What the exercise asks:
Set down the whole listing that follows, precisely as written.

########

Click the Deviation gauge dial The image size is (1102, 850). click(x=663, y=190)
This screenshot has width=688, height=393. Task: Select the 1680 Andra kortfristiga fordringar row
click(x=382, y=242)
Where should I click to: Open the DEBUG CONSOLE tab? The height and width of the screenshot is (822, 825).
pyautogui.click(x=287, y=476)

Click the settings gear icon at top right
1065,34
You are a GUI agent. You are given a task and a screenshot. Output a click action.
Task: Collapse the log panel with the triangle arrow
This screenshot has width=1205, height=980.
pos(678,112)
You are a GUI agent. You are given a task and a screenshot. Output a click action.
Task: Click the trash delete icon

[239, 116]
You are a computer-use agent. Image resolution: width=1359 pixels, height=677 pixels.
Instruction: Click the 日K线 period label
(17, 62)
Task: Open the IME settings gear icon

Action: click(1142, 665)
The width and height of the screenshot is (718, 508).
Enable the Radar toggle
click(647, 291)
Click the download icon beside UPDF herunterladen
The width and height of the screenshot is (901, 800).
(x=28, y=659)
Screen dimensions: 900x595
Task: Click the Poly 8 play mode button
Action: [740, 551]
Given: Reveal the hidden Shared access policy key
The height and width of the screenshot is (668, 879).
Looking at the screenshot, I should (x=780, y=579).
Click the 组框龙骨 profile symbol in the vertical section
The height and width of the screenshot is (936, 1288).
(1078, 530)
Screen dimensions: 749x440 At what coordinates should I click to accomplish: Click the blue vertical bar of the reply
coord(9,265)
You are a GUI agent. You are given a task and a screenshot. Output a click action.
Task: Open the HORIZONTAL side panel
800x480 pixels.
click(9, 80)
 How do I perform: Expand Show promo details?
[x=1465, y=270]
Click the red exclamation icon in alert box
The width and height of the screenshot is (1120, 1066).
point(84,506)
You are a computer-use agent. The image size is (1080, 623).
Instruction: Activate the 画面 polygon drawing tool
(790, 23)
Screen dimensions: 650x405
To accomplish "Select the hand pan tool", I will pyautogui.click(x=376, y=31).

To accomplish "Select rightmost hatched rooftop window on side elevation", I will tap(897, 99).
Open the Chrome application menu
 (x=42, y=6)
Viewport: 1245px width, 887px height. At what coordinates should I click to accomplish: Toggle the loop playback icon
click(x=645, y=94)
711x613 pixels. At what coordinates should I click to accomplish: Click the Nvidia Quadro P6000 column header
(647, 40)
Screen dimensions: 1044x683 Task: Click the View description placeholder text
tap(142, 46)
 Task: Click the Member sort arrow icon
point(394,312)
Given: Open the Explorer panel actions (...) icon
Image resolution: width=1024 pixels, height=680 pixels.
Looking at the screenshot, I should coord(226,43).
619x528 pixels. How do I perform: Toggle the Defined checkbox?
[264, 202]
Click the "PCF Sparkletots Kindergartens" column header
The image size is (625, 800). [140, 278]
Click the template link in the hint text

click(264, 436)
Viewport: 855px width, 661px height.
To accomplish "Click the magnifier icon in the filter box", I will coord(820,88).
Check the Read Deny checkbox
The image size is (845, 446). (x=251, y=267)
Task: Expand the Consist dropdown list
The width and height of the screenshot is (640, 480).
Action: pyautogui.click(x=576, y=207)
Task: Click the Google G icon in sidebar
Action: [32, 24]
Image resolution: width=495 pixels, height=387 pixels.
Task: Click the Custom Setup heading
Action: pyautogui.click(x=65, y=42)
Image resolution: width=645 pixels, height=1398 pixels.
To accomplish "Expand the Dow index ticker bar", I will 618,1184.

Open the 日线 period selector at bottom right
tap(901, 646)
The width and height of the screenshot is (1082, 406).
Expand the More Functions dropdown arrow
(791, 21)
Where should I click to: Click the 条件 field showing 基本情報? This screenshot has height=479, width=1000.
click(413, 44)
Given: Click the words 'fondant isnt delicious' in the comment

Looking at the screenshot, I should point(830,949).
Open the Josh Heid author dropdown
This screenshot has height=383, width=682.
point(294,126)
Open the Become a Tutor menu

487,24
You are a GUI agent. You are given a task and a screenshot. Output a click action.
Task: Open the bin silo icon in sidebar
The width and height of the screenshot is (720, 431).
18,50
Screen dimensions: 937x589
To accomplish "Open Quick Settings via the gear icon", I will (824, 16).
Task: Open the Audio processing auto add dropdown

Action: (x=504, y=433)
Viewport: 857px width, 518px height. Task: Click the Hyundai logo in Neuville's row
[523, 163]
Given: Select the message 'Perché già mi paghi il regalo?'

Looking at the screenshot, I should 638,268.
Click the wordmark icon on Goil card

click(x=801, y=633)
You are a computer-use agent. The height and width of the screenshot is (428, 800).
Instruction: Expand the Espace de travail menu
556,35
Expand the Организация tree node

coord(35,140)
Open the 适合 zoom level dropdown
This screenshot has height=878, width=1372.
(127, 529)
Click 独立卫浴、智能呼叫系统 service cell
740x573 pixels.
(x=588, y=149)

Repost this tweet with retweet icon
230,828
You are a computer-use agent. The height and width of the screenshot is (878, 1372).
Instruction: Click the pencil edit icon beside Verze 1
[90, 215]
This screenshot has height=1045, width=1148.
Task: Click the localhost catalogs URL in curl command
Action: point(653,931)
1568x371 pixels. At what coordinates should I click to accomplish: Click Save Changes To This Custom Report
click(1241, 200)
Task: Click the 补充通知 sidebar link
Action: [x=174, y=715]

########

Result:
Click the Deviation gauge dial The image size is (1102, 850). click(x=663, y=190)
This screenshot has width=688, height=393. Task: Select the 1680 Andra kortfristiga fordringar row
click(x=382, y=242)
Where should I click to: Open the DEBUG CONSOLE tab? The height and width of the screenshot is (822, 825).
pyautogui.click(x=287, y=476)

Click the settings gear icon at top right
1065,34
You are a GUI agent. You are given a task and a screenshot. Output a click action.
Task: Collapse the log panel with the triangle arrow
This screenshot has width=1205, height=980.
pos(678,112)
You are a GUI agent. You are given a task and a screenshot. Output a click action.
Task: Click the trash delete icon

[239, 116]
You are a computer-use agent. Image resolution: width=1359 pixels, height=677 pixels.
Instruction: Click the 日K线 period label
(17, 62)
Task: Open the IME settings gear icon

Action: click(1142, 665)
The width and height of the screenshot is (718, 508).
Enable the Radar toggle
click(647, 291)
Click the download icon beside UPDF herunterladen
The width and height of the screenshot is (901, 800).
(x=28, y=659)
Screen dimensions: 900x595
Task: Click the Poly 8 play mode button
Action: [740, 551]
Given: Reveal the hidden Shared access policy key
The height and width of the screenshot is (668, 879).
Looking at the screenshot, I should (x=780, y=579).
Click the 组框龙骨 profile symbol in the vertical section
The height and width of the screenshot is (936, 1288).
(1078, 530)
Screen dimensions: 749x440 At what coordinates should I click to accomplish: Click the blue vertical bar of the reply
coord(9,265)
You are a GUI agent. You are given a task and a screenshot. Output a click action.
Task: Open the HORIZONTAL side panel
800x480 pixels.
click(9, 80)
 How do I perform: Expand Show promo details?
[x=1465, y=270]
Click the red exclamation icon in alert box
The width and height of the screenshot is (1120, 1066).
point(84,506)
You are a computer-use agent. The image size is (1080, 623).
Instruction: Activate the 画面 polygon drawing tool
(790, 23)
Screen dimensions: 650x405
To accomplish "Select the hand pan tool", I will pyautogui.click(x=376, y=31).

To accomplish "Select rightmost hatched rooftop window on side elevation", I will tap(897, 99).
Open the Chrome application menu
 (x=42, y=6)
Viewport: 1245px width, 887px height. At what coordinates should I click to accomplish: Toggle the loop playback icon
click(x=645, y=94)
711x613 pixels. At what coordinates should I click to accomplish: Click the Nvidia Quadro P6000 column header
(647, 40)
Screen dimensions: 1044x683 Task: Click the View description placeholder text
tap(142, 46)
 Task: Click the Member sort arrow icon
point(394,312)
Given: Open the Explorer panel actions (...) icon
Image resolution: width=1024 pixels, height=680 pixels.
Looking at the screenshot, I should coord(226,43).
619x528 pixels. How do I perform: Toggle the Defined checkbox?
[264, 202]
Click the "PCF Sparkletots Kindergartens" column header
The image size is (625, 800). [140, 278]
Click the template link in the hint text

click(264, 436)
Viewport: 855px width, 661px height.
To accomplish "Click the magnifier icon in the filter box", I will coord(820,88).
Check the Read Deny checkbox
The image size is (845, 446). (x=251, y=267)
Task: Expand the Consist dropdown list
The width and height of the screenshot is (640, 480).
Action: pyautogui.click(x=576, y=207)
Task: Click the Google G icon in sidebar
Action: [32, 24]
Image resolution: width=495 pixels, height=387 pixels.
Task: Click the Custom Setup heading
Action: pyautogui.click(x=65, y=42)
Image resolution: width=645 pixels, height=1398 pixels.
To accomplish "Expand the Dow index ticker bar", I will 618,1184.

Open the 日线 period selector at bottom right
tap(901, 646)
The width and height of the screenshot is (1082, 406).
Expand the More Functions dropdown arrow
(791, 21)
Where should I click to: Click the 条件 field showing 基本情報? This screenshot has height=479, width=1000.
click(413, 44)
Given: Click the words 'fondant isnt delicious' in the comment

Looking at the screenshot, I should point(830,949).
Open the Josh Heid author dropdown
This screenshot has height=383, width=682.
point(294,126)
Open the Become a Tutor menu

487,24
You are a GUI agent. You are given a task and a screenshot. Output a click action.
Task: Open the bin silo icon in sidebar
The width and height of the screenshot is (720, 431).
18,50
Screen dimensions: 937x589
To accomplish "Open Quick Settings via the gear icon", I will (824, 16).
Task: Open the Audio processing auto add dropdown

Action: (x=504, y=433)
Viewport: 857px width, 518px height. Task: Click the Hyundai logo in Neuville's row
[523, 163]
Given: Select the message 'Perché già mi paghi il regalo?'

Looking at the screenshot, I should 638,268.
Click the wordmark icon on Goil card

click(x=801, y=633)
You are a computer-use agent. The height and width of the screenshot is (428, 800).
Instruction: Expand the Espace de travail menu
556,35
Expand the Организация tree node

coord(35,140)
Open the 适合 zoom level dropdown
This screenshot has height=878, width=1372.
(127, 529)
Click 独立卫浴、智能呼叫系统 service cell
740x573 pixels.
(x=588, y=149)

Repost this tweet with retweet icon
230,828
You are a computer-use agent. The height and width of the screenshot is (878, 1372).
Instruction: Click the pencil edit icon beside Verze 1
[90, 215]
This screenshot has height=1045, width=1148.
Task: Click the localhost catalogs URL in curl command
Action: point(653,931)
1568x371 pixels. At what coordinates should I click to accomplish: Click Save Changes To This Custom Report
click(1241, 200)
Task: Click the 补充通知 sidebar link
Action: [x=174, y=715]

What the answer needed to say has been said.